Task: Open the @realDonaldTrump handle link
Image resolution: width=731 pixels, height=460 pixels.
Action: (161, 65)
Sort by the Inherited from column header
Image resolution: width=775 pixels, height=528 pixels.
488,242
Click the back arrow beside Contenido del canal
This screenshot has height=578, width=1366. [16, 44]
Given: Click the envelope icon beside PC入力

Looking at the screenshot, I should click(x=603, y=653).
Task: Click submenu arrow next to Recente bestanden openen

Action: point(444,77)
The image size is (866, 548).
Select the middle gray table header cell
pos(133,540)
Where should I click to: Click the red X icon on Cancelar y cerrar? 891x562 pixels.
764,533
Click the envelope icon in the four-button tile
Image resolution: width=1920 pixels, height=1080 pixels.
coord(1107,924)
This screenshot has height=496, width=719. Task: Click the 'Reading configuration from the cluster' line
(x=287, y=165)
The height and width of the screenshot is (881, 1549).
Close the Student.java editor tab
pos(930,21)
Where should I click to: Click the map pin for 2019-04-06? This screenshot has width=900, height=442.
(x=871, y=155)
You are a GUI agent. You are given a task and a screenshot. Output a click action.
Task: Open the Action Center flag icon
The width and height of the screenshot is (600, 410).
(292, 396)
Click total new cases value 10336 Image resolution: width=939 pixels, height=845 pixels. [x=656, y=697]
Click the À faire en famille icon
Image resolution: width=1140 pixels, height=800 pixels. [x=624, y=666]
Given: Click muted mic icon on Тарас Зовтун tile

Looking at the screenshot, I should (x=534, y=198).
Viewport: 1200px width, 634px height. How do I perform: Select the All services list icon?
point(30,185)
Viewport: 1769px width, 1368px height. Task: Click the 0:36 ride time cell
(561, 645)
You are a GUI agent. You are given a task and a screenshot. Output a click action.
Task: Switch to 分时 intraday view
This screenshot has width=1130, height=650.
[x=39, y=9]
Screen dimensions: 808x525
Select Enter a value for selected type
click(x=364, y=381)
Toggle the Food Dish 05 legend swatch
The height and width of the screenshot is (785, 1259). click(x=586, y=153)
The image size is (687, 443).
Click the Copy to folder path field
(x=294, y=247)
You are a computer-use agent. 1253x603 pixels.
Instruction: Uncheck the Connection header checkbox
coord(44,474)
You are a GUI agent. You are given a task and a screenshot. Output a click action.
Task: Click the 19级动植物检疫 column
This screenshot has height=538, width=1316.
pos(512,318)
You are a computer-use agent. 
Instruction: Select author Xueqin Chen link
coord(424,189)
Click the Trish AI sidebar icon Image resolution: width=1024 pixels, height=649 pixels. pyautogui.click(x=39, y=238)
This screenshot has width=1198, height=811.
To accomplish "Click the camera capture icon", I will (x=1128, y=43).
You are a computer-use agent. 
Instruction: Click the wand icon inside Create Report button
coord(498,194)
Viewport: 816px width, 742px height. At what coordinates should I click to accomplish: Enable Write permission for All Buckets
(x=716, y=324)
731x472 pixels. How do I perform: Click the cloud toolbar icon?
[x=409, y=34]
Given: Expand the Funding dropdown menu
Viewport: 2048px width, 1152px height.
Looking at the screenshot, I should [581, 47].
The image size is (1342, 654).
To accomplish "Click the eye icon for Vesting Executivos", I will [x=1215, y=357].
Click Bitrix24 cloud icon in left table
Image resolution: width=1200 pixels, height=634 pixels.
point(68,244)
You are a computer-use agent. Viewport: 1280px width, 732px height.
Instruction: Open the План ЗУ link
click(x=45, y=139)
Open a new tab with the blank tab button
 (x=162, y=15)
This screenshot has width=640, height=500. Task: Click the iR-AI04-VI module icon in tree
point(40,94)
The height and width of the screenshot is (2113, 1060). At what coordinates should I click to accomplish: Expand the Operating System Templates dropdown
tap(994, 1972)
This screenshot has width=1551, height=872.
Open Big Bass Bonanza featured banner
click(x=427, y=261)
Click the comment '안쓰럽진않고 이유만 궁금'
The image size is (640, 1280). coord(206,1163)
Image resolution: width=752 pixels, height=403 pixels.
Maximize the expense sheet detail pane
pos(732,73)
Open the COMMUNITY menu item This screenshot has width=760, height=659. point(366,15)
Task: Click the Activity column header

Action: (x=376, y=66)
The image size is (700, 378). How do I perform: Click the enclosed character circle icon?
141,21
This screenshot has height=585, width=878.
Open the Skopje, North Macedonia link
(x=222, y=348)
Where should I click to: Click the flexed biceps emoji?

※

#### [WHAT YOU WILL DO]
Print every entry exactly as written.

#### [SOLUTION]
Task: Open the @realDonaldTrump handle link
Image resolution: width=731 pixels, height=460 pixels.
Action: (161, 65)
Sort by the Inherited from column header
Image resolution: width=775 pixels, height=528 pixels.
488,242
Click the back arrow beside Contenido del canal
This screenshot has height=578, width=1366. [16, 44]
Given: Click the envelope icon beside PC入力

Looking at the screenshot, I should click(x=603, y=653).
Task: Click submenu arrow next to Recente bestanden openen

Action: point(444,77)
The image size is (866, 548).
Select the middle gray table header cell
pos(133,540)
Where should I click to: Click the red X icon on Cancelar y cerrar? 891x562 pixels.
764,533
Click the envelope icon in the four-button tile
Image resolution: width=1920 pixels, height=1080 pixels.
coord(1107,924)
This screenshot has height=496, width=719. Task: Click the 'Reading configuration from the cluster' line
(x=287, y=165)
The height and width of the screenshot is (881, 1549).
Close the Student.java editor tab
pos(930,21)
Where should I click to: Click the map pin for 2019-04-06? This screenshot has width=900, height=442.
(x=871, y=155)
You are a GUI agent. You are given a task and a screenshot. Output a click action.
Task: Open the Action Center flag icon
The width and height of the screenshot is (600, 410).
(292, 396)
Click total new cases value 10336 Image resolution: width=939 pixels, height=845 pixels. [x=656, y=697]
Click the À faire en famille icon
Image resolution: width=1140 pixels, height=800 pixels. [x=624, y=666]
Given: Click muted mic icon on Тарас Зовтун tile

Looking at the screenshot, I should (x=534, y=198).
Viewport: 1200px width, 634px height. How do I perform: Select the All services list icon?
point(30,185)
Viewport: 1769px width, 1368px height. Task: Click the 0:36 ride time cell
(561, 645)
You are a GUI agent. You are given a task and a screenshot. Output a click action.
Task: Switch to 分时 intraday view
This screenshot has width=1130, height=650.
[x=39, y=9]
Screen dimensions: 808x525
Select Enter a value for selected type
click(x=364, y=381)
Toggle the Food Dish 05 legend swatch
The height and width of the screenshot is (785, 1259). click(x=586, y=153)
The image size is (687, 443).
Click the Copy to folder path field
(x=294, y=247)
You are a computer-use agent. 1253x603 pixels.
Instruction: Uncheck the Connection header checkbox
coord(44,474)
You are a GUI agent. You are given a task and a screenshot. Output a click action.
Task: Click the 19级动植物检疫 column
This screenshot has height=538, width=1316.
pos(512,318)
You are a computer-use agent. 
Instruction: Select author Xueqin Chen link
coord(424,189)
Click the Trish AI sidebar icon Image resolution: width=1024 pixels, height=649 pixels. pyautogui.click(x=39, y=238)
This screenshot has width=1198, height=811.
To accomplish "Click the camera capture icon", I will (x=1128, y=43).
You are a computer-use agent. 
Instruction: Click the wand icon inside Create Report button
coord(498,194)
Viewport: 816px width, 742px height. At what coordinates should I click to accomplish: Enable Write permission for All Buckets
(x=716, y=324)
731x472 pixels. How do I perform: Click the cloud toolbar icon?
[x=409, y=34]
Given: Expand the Funding dropdown menu
Viewport: 2048px width, 1152px height.
Looking at the screenshot, I should [581, 47].
The image size is (1342, 654).
To accomplish "Click the eye icon for Vesting Executivos", I will [x=1215, y=357].
Click Bitrix24 cloud icon in left table
Image resolution: width=1200 pixels, height=634 pixels.
point(68,244)
You are a computer-use agent. Viewport: 1280px width, 732px height.
Instruction: Open the План ЗУ link
click(x=45, y=139)
Open a new tab with the blank tab button
 (x=162, y=15)
This screenshot has width=640, height=500. Task: Click the iR-AI04-VI module icon in tree
point(40,94)
The height and width of the screenshot is (2113, 1060). At what coordinates should I click to accomplish: Expand the Operating System Templates dropdown
tap(994, 1972)
This screenshot has width=1551, height=872.
Open Big Bass Bonanza featured banner
click(x=427, y=261)
Click the comment '안쓰럽진않고 이유만 궁금'
The image size is (640, 1280). coord(206,1163)
Image resolution: width=752 pixels, height=403 pixels.
Maximize the expense sheet detail pane
pos(732,73)
Open the COMMUNITY menu item This screenshot has width=760, height=659. point(366,15)
Task: Click the Activity column header

Action: (x=376, y=66)
The image size is (700, 378). How do I perform: Click the enclosed character circle icon?
141,21
This screenshot has height=585, width=878.
Open the Skopje, North Macedonia link
(x=222, y=348)
Where should I click to: Click the flexed biceps emoji?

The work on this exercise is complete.